Donald Trump’ın başkanlığı döneminde önerdiği “Amerika için Demir Kubbe” füze savunma sistemi, başlangıçta eleştirmenler tarafından gerçekçi bulunmamış ve “en saçma” planlardan biri olarak nitelendirilmişti. Ancak ulusal güvenlik uzmanları, bu sistemin Trump’ın ABD’yi füze tehditlerinden koruma kararlılığını simgelediğini belirtiyor.
Bu vizyon, ABD’yi Çin, Rusya, İran ve Kuzey Kore gibi ülkelerden gelebilecek gelişmiş füze tehditlerine karşı korumayı hedefliyor. Özellikle uzay tabanlı teknolojilerdeki gelişmeler, bu tür bir sistemin maliyetini yüz milyarlar yerine, birkaç on milyar dolarlık bir seviyeye indirebilir.
Trump’ın önerisi, İsrail’in Demir Kubbe sisteminin birebir kopyasını inşa etmekten ziyade, ABD’ye özel bir savunma altyapısı oluşturmayı içeriyor. İsrail’in Demir Kubbe sistemi, daha kısa menzilli tehditlere odaklanırken, ABD’nin hedefi balistik ve hipersonik füze saldırılarına karşı koruma sağlamak.
Pentagon’un Guam’daki tesisler için Demir Kubbe sistemlerini İsrail’e iade etmesi, bu sistemlerin İran ve müttefiklerinden gelen tehditlere karşı daha etkili olabileceği yönündeki inancı yansıtıyor.
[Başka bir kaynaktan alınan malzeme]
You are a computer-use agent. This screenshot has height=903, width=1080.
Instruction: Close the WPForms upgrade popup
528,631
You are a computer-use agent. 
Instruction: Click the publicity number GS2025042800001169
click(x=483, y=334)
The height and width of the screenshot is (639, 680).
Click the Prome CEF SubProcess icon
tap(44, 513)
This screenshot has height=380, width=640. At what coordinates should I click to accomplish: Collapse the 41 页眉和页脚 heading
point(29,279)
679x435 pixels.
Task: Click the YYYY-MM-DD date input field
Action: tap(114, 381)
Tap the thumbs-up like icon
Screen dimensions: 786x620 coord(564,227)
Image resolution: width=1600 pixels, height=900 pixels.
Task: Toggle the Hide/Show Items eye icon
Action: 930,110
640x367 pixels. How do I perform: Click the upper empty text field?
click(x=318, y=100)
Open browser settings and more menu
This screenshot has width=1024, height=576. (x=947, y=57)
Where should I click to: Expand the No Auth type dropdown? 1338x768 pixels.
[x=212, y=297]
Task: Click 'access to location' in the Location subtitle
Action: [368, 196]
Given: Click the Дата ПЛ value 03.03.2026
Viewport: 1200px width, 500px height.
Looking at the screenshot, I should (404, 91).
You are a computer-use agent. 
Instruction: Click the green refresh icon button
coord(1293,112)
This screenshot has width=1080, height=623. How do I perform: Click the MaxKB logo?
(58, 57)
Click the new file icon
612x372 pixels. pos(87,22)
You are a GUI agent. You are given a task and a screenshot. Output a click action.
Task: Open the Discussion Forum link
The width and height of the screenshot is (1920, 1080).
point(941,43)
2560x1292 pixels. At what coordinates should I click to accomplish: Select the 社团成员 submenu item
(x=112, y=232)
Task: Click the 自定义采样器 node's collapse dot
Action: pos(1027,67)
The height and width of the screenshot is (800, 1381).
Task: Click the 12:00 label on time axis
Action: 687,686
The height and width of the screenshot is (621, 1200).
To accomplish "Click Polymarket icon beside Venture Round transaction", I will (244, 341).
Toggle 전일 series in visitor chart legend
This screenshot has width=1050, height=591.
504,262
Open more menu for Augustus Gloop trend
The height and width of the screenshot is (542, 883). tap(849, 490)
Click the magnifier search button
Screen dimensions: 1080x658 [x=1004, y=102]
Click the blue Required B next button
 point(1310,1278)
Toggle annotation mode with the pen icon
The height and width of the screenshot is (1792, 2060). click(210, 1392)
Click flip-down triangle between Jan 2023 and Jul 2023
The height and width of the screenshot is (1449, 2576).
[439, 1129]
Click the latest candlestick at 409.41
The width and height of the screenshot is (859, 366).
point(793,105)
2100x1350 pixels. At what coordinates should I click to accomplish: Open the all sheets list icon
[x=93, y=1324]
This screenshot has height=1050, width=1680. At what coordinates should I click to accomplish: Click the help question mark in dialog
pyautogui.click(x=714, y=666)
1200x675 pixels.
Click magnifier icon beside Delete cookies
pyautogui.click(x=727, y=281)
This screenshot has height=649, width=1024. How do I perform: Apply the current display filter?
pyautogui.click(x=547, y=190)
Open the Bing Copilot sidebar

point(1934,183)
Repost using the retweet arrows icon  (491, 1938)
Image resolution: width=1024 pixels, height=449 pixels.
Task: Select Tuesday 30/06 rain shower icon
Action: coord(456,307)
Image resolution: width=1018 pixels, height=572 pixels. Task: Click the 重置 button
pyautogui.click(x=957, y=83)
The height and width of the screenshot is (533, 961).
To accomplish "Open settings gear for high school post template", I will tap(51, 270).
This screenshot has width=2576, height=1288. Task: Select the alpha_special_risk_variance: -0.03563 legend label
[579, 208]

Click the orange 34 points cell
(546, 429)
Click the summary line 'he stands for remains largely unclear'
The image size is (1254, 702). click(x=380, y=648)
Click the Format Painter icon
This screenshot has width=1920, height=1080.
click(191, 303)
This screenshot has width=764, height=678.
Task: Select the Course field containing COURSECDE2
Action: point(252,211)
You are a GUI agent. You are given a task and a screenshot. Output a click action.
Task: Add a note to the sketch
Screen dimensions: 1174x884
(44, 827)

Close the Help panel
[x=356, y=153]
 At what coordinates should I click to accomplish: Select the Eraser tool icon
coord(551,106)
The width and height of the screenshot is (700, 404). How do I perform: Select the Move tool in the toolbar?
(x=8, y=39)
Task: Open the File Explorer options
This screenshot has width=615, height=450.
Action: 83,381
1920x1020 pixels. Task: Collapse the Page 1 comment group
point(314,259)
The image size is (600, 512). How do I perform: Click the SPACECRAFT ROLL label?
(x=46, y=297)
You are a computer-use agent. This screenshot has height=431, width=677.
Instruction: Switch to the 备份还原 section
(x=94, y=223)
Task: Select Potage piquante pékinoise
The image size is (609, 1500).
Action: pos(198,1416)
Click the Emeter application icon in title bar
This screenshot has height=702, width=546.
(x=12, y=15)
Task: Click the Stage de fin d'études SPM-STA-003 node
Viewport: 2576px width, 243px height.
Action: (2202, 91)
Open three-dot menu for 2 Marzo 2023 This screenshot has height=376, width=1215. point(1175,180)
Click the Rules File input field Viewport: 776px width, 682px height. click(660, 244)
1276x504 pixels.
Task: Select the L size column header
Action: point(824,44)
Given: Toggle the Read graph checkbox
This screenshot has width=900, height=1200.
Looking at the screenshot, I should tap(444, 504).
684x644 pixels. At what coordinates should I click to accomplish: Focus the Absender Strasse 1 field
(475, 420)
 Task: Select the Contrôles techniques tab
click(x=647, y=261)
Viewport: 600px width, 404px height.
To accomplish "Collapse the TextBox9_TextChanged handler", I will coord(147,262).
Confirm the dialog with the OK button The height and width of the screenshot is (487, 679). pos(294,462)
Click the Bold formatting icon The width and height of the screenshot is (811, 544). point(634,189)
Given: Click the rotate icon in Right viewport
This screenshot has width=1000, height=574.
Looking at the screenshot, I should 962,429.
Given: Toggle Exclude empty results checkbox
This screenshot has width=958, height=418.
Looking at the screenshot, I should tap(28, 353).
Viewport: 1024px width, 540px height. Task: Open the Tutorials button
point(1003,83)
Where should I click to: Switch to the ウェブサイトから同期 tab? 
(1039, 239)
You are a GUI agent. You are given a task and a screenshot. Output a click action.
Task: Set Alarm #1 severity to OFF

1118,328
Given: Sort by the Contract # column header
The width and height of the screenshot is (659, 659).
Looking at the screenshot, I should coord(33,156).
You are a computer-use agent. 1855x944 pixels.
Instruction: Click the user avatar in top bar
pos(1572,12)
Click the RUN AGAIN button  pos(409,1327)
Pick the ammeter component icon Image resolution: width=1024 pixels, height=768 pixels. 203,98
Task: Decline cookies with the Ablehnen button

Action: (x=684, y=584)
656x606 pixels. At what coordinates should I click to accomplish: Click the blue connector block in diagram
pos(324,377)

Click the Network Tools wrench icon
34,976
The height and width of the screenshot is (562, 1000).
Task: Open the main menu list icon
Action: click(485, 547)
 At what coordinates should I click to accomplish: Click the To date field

Uzmanlar, Trump’ın bu terimi retorik bir araç olarak kullandığını ve uzay tabanlı önleyicilerle desteklenen modern bir füze savunma sistemi tasarlamak istediğini ifade ediyor.
ABD, füze savunması için önemli yatırımlar yapmış olsa da, mevcut sistemlerin sınırlamaları bulunuyor. Emekli Tuğamiral Mark Montgomery, ABD’nin konvansiyonel seyir ve balistik füze saldırılarına karşı kapsamlı bir koruma sağlayamadığını vurguluyor. Buna rağmen, güçlü bir yatırım ve caydırıcılık stratejisiyle bu açıkların kapatılması mümkün.
Ulusal güvenlik analistleri, ABD’nin uzay tabanlı önleyicilerle desteklenen modern bir füze savunma sistemi inşa edebileceğini ve bu hedefe ulaşmanın maliyetlerinin yönetilebilir seviyelerde tutulabileceğini belirtiyor. Trump’ın bu konuda gösterdiği irade, uzmanlar tarafından gelecekteki füze savunma sistemlerinin temeli olarak değerlendiriliyor.